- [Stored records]

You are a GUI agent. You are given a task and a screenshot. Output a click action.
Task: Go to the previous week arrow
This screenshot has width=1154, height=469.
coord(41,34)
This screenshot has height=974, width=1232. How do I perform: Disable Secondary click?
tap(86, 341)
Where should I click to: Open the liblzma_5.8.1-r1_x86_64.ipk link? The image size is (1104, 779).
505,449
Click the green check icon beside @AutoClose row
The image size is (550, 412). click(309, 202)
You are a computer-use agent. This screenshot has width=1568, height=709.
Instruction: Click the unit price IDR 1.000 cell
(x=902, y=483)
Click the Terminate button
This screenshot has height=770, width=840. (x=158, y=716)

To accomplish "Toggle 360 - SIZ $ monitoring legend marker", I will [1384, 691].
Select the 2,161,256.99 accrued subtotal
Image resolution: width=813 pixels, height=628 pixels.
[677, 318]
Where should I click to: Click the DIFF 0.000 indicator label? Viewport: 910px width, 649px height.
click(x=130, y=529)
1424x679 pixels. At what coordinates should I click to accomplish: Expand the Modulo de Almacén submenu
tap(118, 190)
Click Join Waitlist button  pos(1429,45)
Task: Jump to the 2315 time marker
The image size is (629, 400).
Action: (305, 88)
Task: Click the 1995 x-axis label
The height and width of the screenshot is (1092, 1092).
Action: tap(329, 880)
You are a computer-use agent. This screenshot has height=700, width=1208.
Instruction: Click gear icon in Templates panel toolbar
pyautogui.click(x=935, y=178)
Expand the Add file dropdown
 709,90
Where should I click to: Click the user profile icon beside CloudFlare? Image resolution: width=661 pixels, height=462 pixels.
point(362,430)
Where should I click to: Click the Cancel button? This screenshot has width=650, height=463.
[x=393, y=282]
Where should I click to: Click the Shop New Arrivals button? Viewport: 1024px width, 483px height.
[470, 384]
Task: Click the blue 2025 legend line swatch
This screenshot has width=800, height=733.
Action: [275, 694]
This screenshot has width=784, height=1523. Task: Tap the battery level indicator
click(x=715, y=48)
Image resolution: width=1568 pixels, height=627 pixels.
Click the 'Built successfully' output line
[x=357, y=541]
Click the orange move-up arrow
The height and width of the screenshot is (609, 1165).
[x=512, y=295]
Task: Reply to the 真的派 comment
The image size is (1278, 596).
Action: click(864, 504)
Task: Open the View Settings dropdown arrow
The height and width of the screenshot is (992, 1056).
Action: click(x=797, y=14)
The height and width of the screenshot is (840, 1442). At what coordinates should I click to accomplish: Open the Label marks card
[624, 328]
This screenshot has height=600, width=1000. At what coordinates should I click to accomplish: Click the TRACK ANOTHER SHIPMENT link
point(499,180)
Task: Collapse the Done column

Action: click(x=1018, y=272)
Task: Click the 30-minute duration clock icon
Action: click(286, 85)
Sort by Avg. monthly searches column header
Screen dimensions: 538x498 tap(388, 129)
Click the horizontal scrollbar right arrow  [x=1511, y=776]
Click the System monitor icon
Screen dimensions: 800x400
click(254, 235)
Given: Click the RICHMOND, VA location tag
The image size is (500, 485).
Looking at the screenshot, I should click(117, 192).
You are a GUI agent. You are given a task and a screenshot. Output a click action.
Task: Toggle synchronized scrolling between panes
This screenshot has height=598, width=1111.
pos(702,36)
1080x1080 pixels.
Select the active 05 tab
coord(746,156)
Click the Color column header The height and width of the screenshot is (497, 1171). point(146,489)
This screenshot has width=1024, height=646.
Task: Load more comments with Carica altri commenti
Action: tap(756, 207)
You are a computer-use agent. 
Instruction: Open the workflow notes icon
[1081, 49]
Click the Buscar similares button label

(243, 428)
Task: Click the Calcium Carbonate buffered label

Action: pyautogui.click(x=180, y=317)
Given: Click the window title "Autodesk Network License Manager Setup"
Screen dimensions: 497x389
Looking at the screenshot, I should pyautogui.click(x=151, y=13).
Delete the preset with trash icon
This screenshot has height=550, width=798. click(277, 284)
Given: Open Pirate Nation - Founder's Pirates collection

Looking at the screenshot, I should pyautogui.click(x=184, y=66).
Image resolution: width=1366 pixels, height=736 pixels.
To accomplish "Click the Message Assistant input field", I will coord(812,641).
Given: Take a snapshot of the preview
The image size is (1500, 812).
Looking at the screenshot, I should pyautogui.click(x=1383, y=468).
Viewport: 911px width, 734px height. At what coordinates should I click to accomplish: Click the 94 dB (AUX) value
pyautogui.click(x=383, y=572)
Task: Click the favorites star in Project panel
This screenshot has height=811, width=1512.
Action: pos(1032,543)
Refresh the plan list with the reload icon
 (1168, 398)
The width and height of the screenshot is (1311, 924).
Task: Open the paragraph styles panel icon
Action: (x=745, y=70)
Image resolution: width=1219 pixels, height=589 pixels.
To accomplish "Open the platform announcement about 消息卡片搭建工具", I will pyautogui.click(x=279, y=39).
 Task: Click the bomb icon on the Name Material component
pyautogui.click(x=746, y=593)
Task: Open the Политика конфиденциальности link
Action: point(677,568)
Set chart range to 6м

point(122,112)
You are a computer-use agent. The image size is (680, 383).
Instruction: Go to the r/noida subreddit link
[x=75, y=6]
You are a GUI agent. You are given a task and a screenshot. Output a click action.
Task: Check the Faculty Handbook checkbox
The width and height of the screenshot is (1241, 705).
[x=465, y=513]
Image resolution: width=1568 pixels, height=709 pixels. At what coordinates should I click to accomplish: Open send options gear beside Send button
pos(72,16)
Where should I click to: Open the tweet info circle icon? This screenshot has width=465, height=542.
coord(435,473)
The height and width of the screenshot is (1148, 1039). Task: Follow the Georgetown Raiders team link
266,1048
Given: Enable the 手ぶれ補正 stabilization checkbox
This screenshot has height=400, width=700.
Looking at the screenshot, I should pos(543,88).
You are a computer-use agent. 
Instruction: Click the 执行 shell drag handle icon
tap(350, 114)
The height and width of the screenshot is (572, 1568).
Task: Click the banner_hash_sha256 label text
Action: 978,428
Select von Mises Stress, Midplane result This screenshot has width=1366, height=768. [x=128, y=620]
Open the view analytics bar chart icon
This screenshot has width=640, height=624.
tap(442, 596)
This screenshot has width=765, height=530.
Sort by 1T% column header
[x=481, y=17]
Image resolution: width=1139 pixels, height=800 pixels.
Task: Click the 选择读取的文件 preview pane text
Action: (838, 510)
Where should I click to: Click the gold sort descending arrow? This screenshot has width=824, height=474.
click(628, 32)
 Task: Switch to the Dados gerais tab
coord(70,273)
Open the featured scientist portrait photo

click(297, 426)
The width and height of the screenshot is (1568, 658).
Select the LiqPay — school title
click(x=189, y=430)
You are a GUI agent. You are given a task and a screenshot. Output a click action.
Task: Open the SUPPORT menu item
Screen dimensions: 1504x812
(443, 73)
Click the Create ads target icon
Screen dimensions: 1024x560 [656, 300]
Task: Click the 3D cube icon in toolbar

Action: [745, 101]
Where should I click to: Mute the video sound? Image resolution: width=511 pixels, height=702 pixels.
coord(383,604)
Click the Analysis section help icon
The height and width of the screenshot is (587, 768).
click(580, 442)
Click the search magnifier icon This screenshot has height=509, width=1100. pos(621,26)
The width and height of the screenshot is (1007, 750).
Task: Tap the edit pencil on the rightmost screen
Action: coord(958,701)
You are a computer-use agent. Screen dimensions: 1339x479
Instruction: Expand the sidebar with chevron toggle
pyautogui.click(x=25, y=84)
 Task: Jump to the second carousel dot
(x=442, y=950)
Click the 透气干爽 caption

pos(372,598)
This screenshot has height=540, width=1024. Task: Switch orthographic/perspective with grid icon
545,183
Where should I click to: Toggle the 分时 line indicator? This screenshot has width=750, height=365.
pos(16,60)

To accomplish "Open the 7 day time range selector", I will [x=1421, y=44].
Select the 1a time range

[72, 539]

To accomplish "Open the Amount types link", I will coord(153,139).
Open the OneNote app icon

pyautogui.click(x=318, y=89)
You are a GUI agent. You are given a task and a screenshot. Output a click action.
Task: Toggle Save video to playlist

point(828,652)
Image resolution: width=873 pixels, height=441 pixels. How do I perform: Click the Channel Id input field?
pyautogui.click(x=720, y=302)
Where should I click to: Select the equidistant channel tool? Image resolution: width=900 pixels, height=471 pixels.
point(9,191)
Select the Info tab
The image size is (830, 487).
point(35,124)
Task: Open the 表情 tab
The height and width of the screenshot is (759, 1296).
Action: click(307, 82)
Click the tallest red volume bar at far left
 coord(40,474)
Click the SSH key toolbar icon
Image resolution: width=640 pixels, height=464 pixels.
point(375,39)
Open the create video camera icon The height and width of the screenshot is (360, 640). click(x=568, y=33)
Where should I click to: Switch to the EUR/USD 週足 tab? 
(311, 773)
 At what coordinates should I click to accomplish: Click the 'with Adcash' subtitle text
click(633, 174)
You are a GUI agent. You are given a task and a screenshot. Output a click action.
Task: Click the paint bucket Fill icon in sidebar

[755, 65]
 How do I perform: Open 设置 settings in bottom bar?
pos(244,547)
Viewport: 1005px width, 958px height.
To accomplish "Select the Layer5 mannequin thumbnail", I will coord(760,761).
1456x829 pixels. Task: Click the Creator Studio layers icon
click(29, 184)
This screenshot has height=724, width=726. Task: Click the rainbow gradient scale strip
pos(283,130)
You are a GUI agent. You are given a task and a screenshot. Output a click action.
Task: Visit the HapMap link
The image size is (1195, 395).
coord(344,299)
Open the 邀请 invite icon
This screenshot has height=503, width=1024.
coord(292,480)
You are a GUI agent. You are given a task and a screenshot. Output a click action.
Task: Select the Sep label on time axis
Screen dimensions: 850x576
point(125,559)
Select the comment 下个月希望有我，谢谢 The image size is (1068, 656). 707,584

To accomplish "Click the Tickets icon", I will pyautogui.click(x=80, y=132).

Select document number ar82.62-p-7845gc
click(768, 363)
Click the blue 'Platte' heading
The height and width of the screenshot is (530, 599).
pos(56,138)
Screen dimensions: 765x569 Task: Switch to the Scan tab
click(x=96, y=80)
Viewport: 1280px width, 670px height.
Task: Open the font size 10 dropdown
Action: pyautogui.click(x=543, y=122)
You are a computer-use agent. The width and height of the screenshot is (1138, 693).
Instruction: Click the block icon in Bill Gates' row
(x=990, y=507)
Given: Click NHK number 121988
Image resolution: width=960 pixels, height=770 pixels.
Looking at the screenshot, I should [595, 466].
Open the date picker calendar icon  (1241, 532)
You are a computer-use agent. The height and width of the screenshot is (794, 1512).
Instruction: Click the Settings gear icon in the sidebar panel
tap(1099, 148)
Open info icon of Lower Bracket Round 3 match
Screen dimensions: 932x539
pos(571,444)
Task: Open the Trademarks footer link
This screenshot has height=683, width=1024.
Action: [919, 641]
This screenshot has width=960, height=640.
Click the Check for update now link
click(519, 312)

- [Task to carry out]
Above this instruction are the records; retype exactly the lines from the one containing "1424x679 pixels. At" up to and including the one containing "Task: Click the blue 2025 legend line swatch".

- [Response box]
1424x679 pixels. At what coordinates should I click to accomplish: Expand the Modulo de Almacén submenu
tap(118, 190)
Click Join Waitlist button  pos(1429,45)
Task: Jump to the 2315 time marker
The image size is (629, 400).
Action: (305, 88)
Task: Click the 1995 x-axis label
The height and width of the screenshot is (1092, 1092).
Action: tap(329, 880)
You are a computer-use agent. This screenshot has height=700, width=1208.
Instruction: Click gear icon in Templates panel toolbar
pyautogui.click(x=935, y=178)
Expand the Add file dropdown
 709,90
Where should I click to: Click the user profile icon beside CloudFlare? Image resolution: width=661 pixels, height=462 pixels.
point(362,430)
Where should I click to: Click the Cancel button? This screenshot has width=650, height=463.
[x=393, y=282]
Where should I click to: Click the Shop New Arrivals button? Viewport: 1024px width, 483px height.
[470, 384]
Task: Click the blue 2025 legend line swatch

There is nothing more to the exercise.